‒ А, может, Китай? ‒ Бжезинский вернулся на диван, но присел на
самый его край, наклонившись к светилу политологии. ‒ Они уже
начинают посматривать по сторонам, например ‒ на Индокитай. Может
быть, попробуем подтолкнуть их и на север?
‒ Не думаю, что эту партию можно подхлестнуть в нужном нам
направлении, ‒ покачал головой Хантингтон, ‒ там сейчас нет такого
конфликтного потенциала. А где он заметен, на границе с Вьетнамом
или в бесконечных островных конфликтах, он будет развиваться в том
темпе и на такую глубину, которые покажутся уместными товарищам в
Пекине. И подталкивать их сейчас ‒ означает лишь вызвать у них
подозрения. Ну, а если Китай вопреки предположениям, решится вдруг
пойти на север и до конца... Что ж, тогда, будем честны перед
собой, все польские планы будут выметены одним ударом, но это уже
не будет иметь никакого значения... Если вообще будут иметь
значение хоть какие-то выкладки, кроме подсчёта доставленных к
целям мегатонн.

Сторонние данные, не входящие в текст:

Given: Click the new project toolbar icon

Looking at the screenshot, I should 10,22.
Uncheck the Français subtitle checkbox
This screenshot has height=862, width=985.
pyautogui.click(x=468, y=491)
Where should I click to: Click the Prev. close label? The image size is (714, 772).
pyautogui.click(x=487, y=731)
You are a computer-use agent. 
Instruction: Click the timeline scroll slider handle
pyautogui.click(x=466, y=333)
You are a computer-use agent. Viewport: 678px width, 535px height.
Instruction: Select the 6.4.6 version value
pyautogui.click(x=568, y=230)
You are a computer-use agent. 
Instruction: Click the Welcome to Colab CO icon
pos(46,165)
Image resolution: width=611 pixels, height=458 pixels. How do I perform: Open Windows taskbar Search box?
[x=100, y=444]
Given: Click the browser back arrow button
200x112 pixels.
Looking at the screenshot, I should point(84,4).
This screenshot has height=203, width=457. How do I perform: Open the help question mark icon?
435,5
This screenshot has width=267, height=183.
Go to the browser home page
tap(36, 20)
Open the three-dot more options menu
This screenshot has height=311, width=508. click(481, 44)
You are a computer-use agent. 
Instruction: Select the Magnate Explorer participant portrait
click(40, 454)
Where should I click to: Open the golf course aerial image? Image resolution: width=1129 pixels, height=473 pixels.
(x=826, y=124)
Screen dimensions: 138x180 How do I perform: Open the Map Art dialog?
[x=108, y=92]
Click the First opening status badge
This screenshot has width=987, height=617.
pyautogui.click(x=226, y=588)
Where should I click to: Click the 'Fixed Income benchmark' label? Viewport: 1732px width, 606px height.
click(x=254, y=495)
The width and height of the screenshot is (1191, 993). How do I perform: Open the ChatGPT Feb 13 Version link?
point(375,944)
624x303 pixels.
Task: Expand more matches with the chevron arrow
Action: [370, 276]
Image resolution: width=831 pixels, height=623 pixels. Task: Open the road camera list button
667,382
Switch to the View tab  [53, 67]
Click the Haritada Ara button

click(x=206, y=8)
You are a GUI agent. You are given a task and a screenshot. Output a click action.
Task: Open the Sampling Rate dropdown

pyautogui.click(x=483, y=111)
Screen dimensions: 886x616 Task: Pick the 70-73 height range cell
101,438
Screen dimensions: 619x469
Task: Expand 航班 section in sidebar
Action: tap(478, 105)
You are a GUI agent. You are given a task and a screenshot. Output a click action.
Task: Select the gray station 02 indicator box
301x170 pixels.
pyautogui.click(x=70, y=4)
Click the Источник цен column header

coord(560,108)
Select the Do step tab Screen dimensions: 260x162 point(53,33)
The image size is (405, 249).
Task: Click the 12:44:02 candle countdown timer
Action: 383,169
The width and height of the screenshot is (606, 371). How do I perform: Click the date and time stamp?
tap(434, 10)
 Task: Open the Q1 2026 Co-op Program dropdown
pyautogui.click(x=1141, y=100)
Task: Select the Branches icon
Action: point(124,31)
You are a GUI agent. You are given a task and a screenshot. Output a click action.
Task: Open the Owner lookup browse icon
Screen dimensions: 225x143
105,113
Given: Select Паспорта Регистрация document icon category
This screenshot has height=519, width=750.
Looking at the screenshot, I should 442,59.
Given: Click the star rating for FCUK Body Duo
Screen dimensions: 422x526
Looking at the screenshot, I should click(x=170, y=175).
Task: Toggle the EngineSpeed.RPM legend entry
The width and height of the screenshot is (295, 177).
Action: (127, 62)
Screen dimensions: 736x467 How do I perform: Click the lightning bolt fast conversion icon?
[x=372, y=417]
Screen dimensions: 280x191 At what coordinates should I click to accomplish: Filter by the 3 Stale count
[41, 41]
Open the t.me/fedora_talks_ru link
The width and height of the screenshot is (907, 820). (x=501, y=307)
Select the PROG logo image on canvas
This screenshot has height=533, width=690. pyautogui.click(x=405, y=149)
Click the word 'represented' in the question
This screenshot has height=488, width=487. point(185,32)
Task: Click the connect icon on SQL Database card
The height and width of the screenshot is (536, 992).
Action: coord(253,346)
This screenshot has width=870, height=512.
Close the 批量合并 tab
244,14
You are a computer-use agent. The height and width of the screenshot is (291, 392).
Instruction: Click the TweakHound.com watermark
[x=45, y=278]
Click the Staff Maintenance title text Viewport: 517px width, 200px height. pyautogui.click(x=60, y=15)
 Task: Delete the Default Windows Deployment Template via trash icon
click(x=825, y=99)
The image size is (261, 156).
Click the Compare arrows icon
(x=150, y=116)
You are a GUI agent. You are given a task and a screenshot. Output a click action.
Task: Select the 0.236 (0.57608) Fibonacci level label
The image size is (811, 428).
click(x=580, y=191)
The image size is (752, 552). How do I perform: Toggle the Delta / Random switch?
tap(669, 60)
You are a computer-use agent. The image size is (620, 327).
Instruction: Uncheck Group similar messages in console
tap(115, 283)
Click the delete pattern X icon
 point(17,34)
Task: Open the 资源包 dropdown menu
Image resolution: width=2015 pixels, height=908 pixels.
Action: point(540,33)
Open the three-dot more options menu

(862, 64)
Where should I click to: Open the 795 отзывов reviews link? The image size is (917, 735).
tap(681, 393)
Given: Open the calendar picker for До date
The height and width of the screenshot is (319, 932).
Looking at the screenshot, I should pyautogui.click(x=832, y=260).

Нам это действительно надо?
‒ Ладно... ‒ Збигнев состроил сложную гримасу, мол, «убеждён не
до конца, но пока оставим», ‒ тогда что, Ближний и Средний
Восток?
Хантингтон хмыкнул, словно учитель, довольный сообразительностью
непутёвого ученика:
‒ Точно. Энергии на Ближнем Востоке хоть отбавляй, вопрос ‒ куда
её направить. Марксизм хорош тем, что требует перемен и действий в
пользу этих перемен. Но если его можно заменить радикальным исламом
‒ то отчего бы и нет? Если удастся направить эту энергию против
Москвы, а некоторые варианты просто напрашиваются, сейчас ‒
особенно отчётливо, и не уничтожить по дороге Израиль...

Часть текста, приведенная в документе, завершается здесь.